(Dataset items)
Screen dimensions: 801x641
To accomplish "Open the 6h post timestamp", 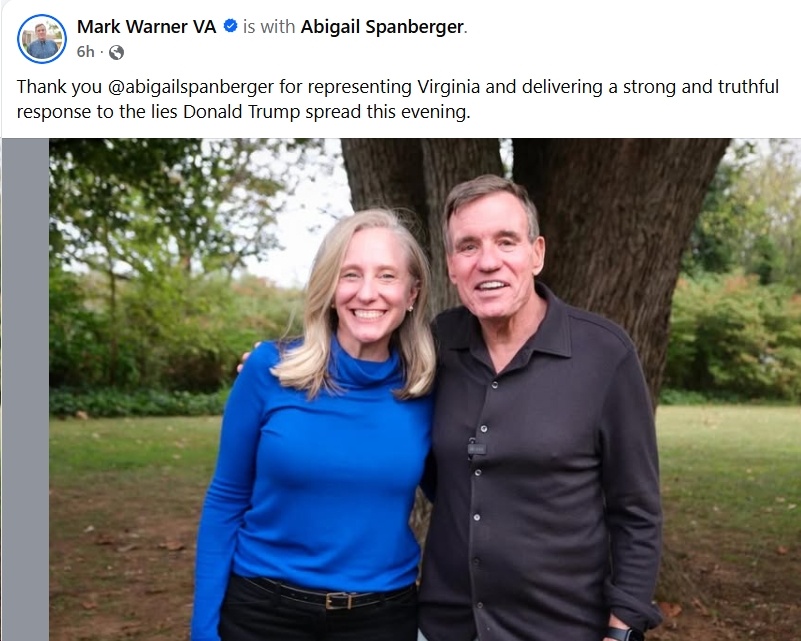I will (85, 52).
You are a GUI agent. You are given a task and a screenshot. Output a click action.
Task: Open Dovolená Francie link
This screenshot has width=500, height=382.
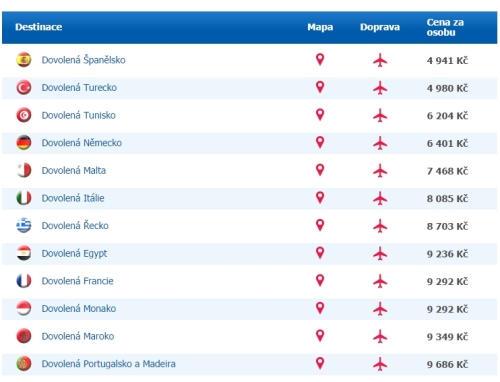coord(77,281)
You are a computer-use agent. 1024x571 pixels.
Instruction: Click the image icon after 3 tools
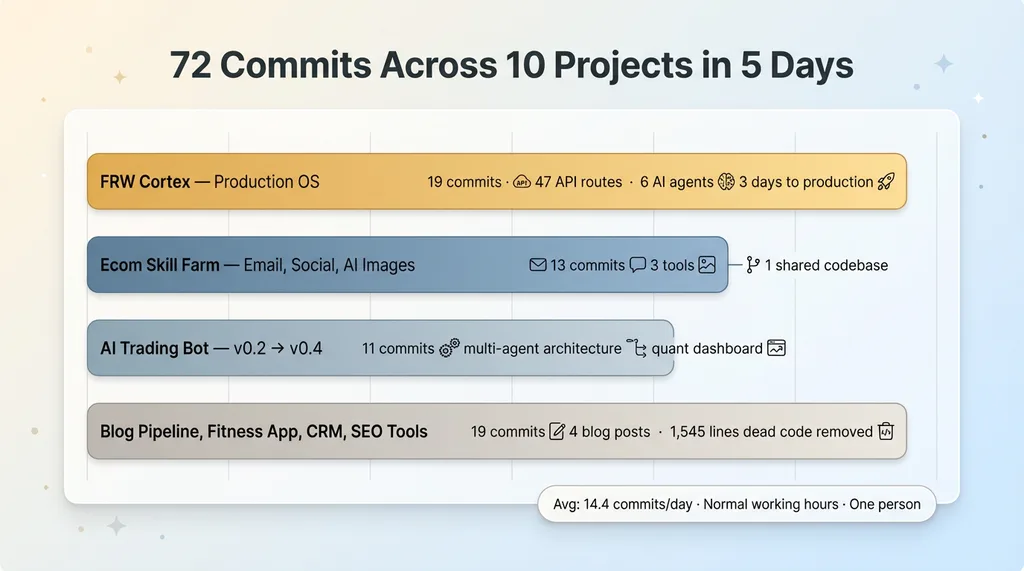[707, 265]
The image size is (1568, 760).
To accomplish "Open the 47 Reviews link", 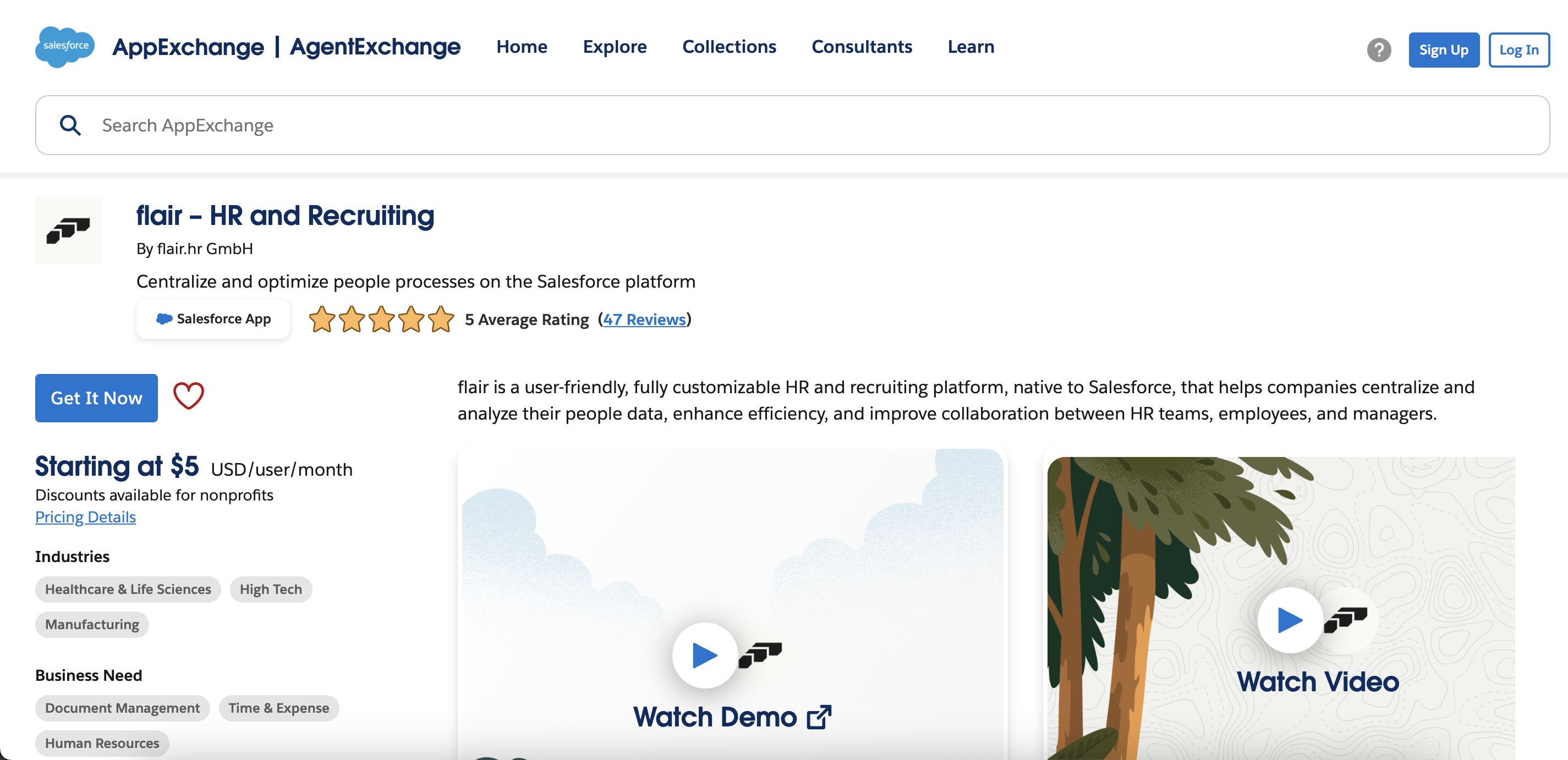I will tap(645, 320).
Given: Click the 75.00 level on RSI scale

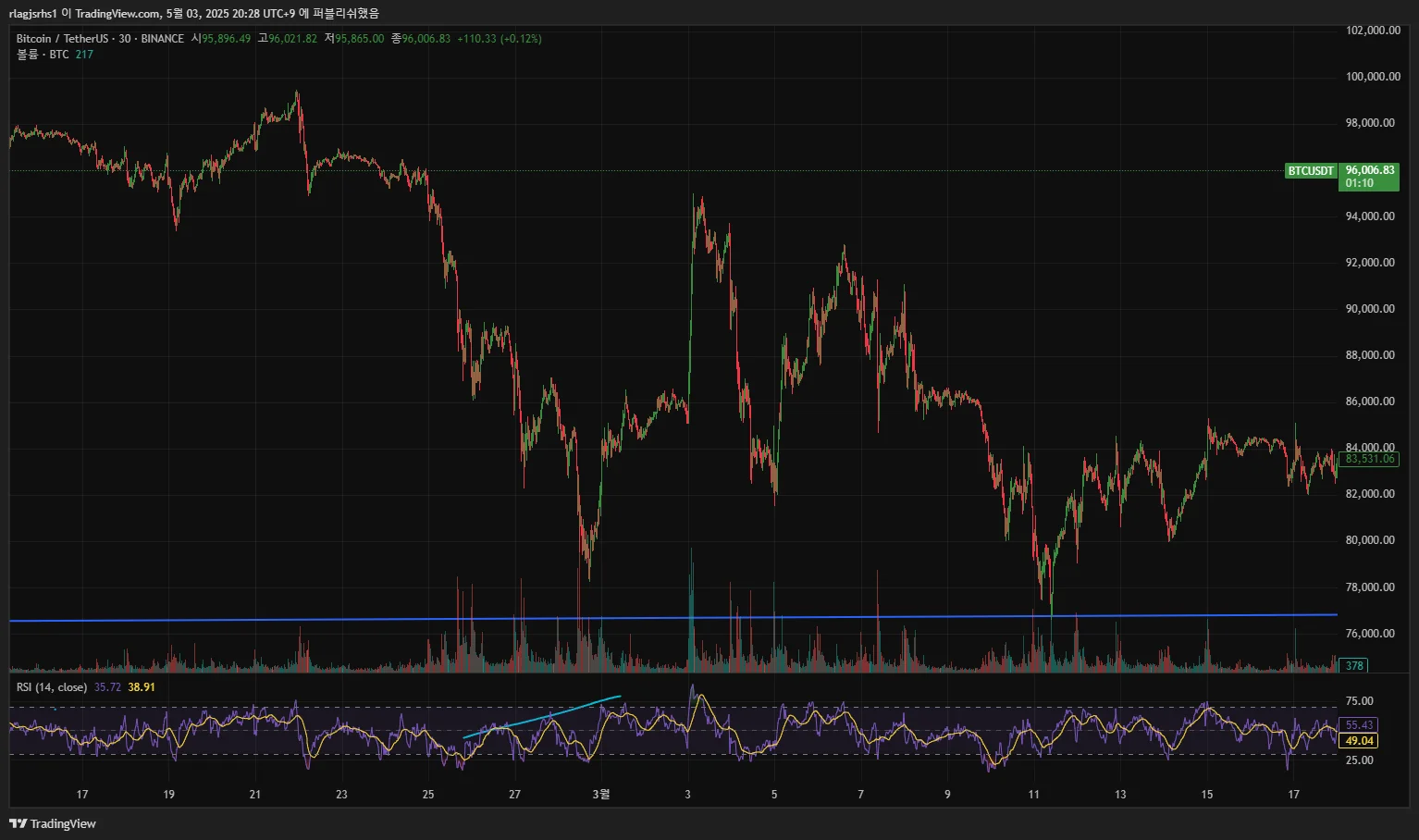Looking at the screenshot, I should 1360,701.
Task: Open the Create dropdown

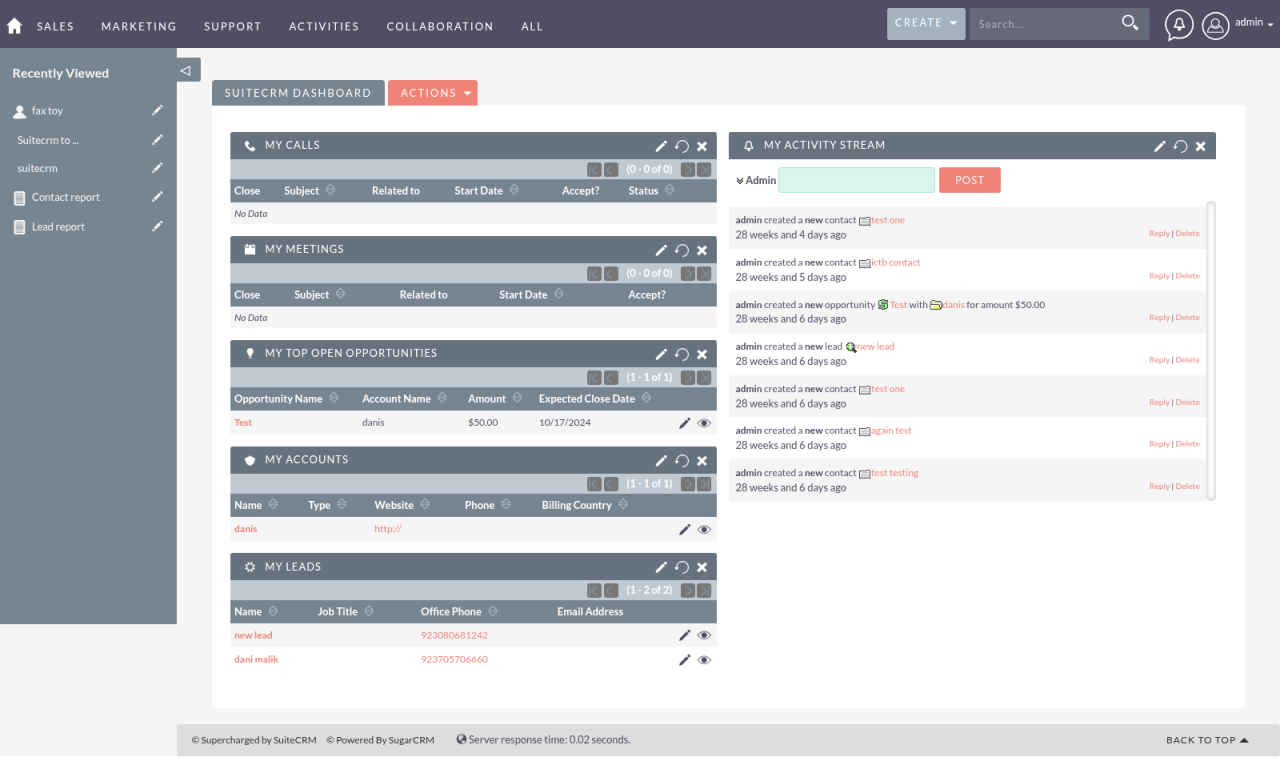Action: [925, 23]
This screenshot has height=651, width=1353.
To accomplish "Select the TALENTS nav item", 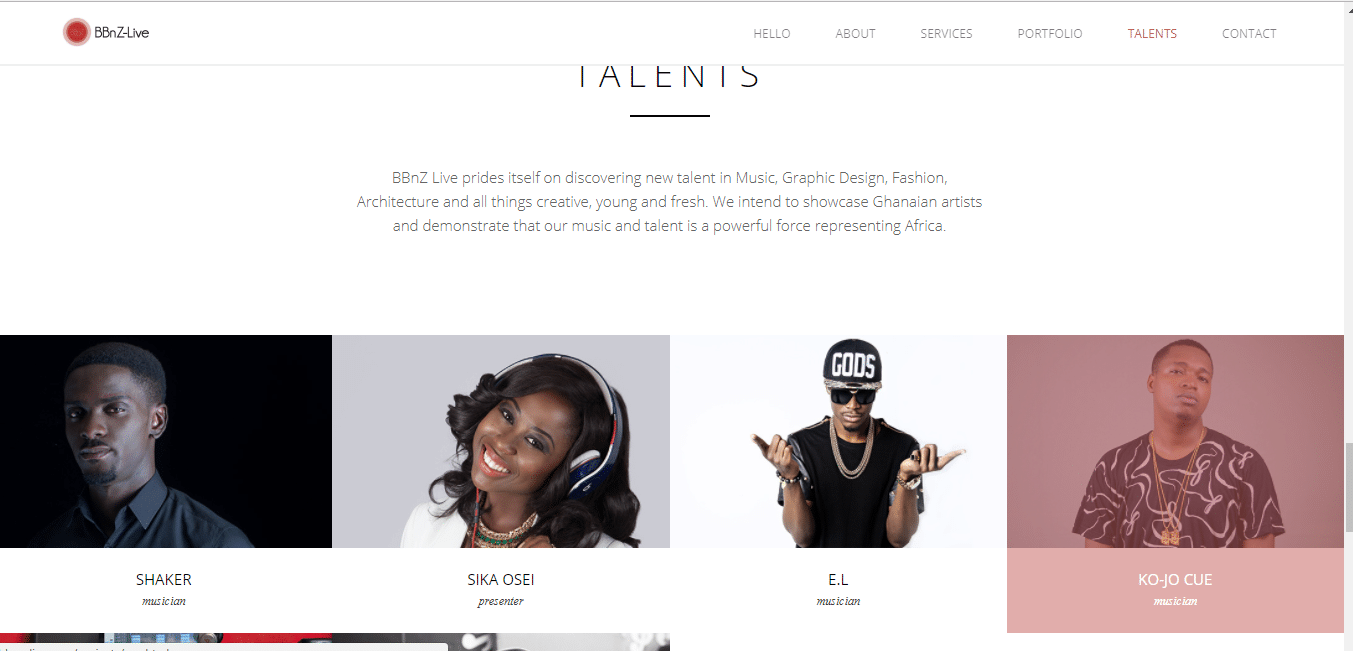I will [x=1152, y=33].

* _Exercise prompt_:
Leaving out each picture, repeat exactly the lines above from the one that contains "Task: Open Dovolená Francie link" through the one that contains "The image size is (1568, 760).".

* _Output_:
Task: Open Dovolená Francie link
This screenshot has width=500, height=382.
coord(77,281)
You are a computer-use agent. 1024x571 pixels.
Instruction: Click the image icon after 3 tools
[707, 265]
The image size is (1568, 760).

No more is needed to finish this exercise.